Photo: Paul Goyette, Flickr
Is the US economy going to go the way of Europe or Asia?After following PMI reports over the past several hours, it’s obvious that this is the key question for the US.
In Asia, the economy looks solid. The official Chinese PMI number surged nicely. Related numbers in South Korea and Taiwan also confirmed that growth engine is still kicking. It appears, perhaps, that some of the hard slowdown seen earlier this year was the result of the Chinese New Year, and in particular it being the Year Of The Dragon, which is the biggest of the Chinese New Years.
Meanwhile, part of the bull case on China, as articulated by Morgan Stanley, is the ability of Beijing to stimulate the economy further, both through monetary and fiscal channels.
Europe on the other hand is… Europe. It’s very bad.

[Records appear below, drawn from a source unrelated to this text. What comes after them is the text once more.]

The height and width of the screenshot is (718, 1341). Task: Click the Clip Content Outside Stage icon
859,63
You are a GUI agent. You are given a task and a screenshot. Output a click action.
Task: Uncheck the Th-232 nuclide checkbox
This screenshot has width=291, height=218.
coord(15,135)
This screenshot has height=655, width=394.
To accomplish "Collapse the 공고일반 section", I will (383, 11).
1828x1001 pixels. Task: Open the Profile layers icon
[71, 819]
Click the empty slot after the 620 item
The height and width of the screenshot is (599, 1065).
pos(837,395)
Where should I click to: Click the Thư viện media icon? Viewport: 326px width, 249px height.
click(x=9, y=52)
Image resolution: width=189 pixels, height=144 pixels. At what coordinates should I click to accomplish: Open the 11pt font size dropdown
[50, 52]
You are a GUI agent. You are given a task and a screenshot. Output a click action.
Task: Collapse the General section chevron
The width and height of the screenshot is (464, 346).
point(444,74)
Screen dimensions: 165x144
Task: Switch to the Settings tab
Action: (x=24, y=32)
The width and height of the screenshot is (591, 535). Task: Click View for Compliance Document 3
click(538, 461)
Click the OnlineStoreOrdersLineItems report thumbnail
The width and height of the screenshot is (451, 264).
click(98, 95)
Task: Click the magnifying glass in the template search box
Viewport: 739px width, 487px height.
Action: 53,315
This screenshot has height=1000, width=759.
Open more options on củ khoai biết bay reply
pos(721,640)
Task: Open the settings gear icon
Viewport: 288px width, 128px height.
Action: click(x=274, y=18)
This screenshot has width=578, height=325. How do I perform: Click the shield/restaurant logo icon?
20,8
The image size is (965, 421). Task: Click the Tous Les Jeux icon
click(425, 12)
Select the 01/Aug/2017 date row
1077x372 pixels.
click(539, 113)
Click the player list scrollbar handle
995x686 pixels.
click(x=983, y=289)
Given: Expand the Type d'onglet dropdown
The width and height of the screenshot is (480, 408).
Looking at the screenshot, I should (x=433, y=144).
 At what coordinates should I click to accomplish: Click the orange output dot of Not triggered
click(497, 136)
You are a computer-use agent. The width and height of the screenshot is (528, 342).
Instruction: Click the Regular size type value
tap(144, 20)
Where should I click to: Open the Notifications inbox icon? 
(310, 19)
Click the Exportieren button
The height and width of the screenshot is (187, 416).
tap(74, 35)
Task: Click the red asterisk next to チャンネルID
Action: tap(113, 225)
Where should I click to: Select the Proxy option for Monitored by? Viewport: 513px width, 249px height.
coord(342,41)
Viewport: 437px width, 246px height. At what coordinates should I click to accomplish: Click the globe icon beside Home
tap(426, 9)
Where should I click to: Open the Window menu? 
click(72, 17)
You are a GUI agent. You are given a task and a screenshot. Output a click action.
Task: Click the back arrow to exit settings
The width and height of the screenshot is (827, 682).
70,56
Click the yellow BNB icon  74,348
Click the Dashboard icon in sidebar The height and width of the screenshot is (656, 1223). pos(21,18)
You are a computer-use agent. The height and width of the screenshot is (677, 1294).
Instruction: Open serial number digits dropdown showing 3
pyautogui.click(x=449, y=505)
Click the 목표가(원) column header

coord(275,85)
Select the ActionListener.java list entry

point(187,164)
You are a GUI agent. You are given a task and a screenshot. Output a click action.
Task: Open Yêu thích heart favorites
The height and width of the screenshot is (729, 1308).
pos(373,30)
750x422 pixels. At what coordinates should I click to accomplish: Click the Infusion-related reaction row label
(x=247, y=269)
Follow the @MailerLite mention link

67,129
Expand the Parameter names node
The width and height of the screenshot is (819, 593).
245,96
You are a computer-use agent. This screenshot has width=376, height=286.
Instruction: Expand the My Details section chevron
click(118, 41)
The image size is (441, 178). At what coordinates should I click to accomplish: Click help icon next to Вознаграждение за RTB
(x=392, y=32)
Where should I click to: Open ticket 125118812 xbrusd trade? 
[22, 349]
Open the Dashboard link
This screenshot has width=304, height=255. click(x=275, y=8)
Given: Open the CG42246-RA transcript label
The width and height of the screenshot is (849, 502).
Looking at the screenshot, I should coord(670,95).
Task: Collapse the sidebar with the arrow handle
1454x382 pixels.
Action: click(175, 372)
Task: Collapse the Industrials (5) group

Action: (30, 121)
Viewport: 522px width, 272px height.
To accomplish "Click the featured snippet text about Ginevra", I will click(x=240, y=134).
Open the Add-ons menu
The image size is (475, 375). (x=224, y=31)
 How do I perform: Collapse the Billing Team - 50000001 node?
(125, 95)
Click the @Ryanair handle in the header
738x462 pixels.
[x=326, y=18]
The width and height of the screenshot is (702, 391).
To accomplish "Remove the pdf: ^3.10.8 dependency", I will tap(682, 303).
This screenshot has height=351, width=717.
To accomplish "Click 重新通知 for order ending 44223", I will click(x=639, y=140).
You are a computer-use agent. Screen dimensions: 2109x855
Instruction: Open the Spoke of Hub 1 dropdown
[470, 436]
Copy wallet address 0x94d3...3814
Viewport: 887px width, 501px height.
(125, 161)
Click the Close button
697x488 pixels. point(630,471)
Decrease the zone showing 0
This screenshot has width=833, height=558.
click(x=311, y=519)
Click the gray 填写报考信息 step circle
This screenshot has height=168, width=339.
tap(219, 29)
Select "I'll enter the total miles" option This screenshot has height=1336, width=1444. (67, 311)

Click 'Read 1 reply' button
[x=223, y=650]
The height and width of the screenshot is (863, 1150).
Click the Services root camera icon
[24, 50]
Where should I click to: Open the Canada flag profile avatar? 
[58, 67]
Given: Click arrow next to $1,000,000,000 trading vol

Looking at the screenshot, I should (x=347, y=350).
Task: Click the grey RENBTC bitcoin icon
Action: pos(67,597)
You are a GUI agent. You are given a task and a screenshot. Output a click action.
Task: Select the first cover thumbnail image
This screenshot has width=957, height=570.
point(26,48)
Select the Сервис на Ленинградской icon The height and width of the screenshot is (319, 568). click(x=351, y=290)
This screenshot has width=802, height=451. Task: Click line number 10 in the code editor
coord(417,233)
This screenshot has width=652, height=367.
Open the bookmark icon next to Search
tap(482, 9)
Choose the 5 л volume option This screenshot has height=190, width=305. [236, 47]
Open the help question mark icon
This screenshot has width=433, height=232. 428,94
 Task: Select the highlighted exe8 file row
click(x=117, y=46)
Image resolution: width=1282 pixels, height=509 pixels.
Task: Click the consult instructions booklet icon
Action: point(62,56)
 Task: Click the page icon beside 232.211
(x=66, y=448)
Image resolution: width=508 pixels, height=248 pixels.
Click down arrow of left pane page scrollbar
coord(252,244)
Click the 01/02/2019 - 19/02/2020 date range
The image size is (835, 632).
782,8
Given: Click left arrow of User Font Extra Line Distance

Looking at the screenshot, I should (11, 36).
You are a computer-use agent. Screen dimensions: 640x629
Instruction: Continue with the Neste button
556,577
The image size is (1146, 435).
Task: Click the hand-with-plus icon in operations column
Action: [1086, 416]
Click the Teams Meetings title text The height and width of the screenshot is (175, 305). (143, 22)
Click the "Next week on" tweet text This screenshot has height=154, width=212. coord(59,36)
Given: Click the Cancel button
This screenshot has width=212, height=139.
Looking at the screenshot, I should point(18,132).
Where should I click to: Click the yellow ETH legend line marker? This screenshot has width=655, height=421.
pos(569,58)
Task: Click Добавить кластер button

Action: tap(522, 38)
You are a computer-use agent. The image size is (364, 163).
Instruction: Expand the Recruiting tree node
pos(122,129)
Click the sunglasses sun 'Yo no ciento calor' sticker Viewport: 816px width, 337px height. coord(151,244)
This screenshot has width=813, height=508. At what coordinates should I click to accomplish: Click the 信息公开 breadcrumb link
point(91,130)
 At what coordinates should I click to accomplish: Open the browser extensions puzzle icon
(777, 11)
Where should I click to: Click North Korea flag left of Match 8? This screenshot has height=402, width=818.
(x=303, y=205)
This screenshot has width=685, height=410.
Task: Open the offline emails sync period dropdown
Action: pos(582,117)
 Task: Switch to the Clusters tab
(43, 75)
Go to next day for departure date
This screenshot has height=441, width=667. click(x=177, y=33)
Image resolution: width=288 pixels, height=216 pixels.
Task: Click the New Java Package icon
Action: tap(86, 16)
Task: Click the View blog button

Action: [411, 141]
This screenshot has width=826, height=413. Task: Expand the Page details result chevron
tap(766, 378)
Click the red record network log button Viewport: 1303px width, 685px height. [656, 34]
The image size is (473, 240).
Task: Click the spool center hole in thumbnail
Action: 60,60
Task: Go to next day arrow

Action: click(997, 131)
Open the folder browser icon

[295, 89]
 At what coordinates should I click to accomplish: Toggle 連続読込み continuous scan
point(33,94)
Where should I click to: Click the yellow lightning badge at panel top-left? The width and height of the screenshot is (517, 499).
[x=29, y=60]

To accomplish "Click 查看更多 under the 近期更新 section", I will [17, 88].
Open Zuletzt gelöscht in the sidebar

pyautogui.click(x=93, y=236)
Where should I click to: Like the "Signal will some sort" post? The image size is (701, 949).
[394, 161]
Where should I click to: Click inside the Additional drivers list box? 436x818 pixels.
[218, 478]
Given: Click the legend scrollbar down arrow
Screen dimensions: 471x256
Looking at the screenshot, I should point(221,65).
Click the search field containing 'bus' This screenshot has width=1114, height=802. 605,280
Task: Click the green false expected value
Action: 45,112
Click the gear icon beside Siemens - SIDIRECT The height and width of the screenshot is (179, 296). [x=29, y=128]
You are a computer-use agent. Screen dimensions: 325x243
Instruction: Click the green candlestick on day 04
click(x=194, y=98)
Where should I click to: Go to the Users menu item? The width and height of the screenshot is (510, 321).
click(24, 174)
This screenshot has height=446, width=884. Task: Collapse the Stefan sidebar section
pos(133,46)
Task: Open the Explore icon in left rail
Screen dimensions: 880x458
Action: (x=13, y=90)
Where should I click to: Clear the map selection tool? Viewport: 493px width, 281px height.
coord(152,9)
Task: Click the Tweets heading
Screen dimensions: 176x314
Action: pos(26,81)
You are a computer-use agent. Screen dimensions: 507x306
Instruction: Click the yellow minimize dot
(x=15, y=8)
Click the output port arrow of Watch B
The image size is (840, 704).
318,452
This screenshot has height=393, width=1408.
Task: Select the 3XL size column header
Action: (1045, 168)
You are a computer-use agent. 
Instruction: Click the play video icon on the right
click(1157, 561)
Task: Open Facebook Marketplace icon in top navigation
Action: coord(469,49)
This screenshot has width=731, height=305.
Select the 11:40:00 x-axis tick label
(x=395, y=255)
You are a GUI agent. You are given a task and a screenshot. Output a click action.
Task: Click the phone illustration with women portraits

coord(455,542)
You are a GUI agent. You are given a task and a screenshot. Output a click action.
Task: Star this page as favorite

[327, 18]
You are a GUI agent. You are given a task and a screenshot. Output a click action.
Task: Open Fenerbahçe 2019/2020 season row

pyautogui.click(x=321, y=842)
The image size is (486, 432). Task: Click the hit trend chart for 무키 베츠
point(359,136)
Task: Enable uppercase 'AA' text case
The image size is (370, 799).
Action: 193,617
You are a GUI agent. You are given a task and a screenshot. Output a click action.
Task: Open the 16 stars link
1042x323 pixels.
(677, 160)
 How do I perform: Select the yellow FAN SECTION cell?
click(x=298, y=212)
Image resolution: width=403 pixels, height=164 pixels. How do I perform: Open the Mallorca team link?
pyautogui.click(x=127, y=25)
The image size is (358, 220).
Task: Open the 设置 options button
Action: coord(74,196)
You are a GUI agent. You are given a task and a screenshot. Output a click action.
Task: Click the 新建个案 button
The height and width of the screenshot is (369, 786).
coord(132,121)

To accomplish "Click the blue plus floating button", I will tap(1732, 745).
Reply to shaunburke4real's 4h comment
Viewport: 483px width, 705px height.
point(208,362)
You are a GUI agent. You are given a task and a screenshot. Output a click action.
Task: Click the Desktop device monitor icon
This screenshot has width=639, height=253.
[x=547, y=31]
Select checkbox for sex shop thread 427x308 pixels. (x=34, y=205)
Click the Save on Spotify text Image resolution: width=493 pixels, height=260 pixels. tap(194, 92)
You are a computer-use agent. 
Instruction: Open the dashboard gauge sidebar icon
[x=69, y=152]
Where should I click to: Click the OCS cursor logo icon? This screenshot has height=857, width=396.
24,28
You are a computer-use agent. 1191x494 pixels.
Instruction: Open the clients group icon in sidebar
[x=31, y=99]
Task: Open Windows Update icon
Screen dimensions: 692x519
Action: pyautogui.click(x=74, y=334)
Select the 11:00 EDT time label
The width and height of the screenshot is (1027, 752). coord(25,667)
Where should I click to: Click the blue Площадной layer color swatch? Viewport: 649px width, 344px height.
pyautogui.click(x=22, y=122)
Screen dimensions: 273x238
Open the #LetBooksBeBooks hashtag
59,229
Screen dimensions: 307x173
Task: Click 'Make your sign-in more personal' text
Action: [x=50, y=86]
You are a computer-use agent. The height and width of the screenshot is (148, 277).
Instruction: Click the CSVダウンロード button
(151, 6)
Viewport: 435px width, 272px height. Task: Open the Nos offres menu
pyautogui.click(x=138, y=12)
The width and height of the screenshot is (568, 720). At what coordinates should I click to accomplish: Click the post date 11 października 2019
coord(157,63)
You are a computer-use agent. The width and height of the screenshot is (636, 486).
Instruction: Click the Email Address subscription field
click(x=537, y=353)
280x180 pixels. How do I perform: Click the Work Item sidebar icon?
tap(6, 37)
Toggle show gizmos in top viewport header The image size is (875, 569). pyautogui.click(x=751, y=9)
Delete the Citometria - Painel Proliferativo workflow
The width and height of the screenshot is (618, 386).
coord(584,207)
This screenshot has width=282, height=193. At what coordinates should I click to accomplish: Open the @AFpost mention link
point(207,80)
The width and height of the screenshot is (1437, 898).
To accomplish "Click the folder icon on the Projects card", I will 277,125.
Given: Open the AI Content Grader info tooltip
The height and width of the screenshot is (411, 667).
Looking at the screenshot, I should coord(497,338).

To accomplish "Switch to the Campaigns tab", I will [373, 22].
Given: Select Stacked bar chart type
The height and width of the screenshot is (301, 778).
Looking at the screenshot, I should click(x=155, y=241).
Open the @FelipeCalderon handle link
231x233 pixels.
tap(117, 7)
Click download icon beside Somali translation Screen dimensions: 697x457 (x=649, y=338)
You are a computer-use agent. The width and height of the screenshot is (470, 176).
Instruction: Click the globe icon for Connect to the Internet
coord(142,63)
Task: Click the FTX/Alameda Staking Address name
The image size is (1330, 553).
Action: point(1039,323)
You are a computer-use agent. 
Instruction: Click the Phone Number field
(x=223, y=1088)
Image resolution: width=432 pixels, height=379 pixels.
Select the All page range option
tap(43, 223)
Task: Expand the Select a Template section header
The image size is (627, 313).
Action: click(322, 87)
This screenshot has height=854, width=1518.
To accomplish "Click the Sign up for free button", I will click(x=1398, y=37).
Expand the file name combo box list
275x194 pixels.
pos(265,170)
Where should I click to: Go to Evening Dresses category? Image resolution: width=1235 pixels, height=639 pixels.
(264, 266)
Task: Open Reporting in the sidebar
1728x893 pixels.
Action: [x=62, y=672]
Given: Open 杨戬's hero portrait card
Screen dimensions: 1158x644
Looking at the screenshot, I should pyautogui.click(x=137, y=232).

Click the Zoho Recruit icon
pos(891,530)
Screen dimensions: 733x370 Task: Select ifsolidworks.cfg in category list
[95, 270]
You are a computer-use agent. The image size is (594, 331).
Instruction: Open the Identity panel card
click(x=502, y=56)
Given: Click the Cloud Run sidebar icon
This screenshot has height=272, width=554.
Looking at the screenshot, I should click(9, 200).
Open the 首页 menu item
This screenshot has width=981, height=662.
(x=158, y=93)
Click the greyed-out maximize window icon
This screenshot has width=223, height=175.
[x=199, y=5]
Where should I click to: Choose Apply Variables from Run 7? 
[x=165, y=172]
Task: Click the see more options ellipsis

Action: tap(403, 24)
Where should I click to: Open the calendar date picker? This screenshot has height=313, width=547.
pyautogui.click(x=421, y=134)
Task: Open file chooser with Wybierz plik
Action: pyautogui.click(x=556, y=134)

You can just look at this chart here. There’s contraction all over the place, and the “core” of Europe is getting bad quickly. The periphery is a total trainwreck.
And unlike in Asia, authorities have very few levels to pull. They’re all obsessed with austerity right now, and the ECB is not eager to do more stimulus.
The US is kind of in between, and its fate is connected to both Europe and Asia. Europe is the US’ biggest trading partner, and it accounts for a big chunk of S&P earnings. Europe’s economy is mature, aged, and debt-laden like ours. On the other hand, Asia is a rapidly growing trading partner.
And we’d argue that from a policy standpoint, we’re much closer to China. We’re not debt constrained. We don’t have to go into austerity mode if we don’t have to. And Bernanke knows he has more levers to pull if he wants them.
The data in the US has been mixed lately. Overall, people still talk about a firming recovery, but a quick glance at the Citi Economic Surprise Index shows that recently we’ve had a big string of misses.
We’ll know a little more when our ISM comes out at 10:00 AM today, and we’ll know a lot more by the end of the week, which will be stacked in terms of economic data.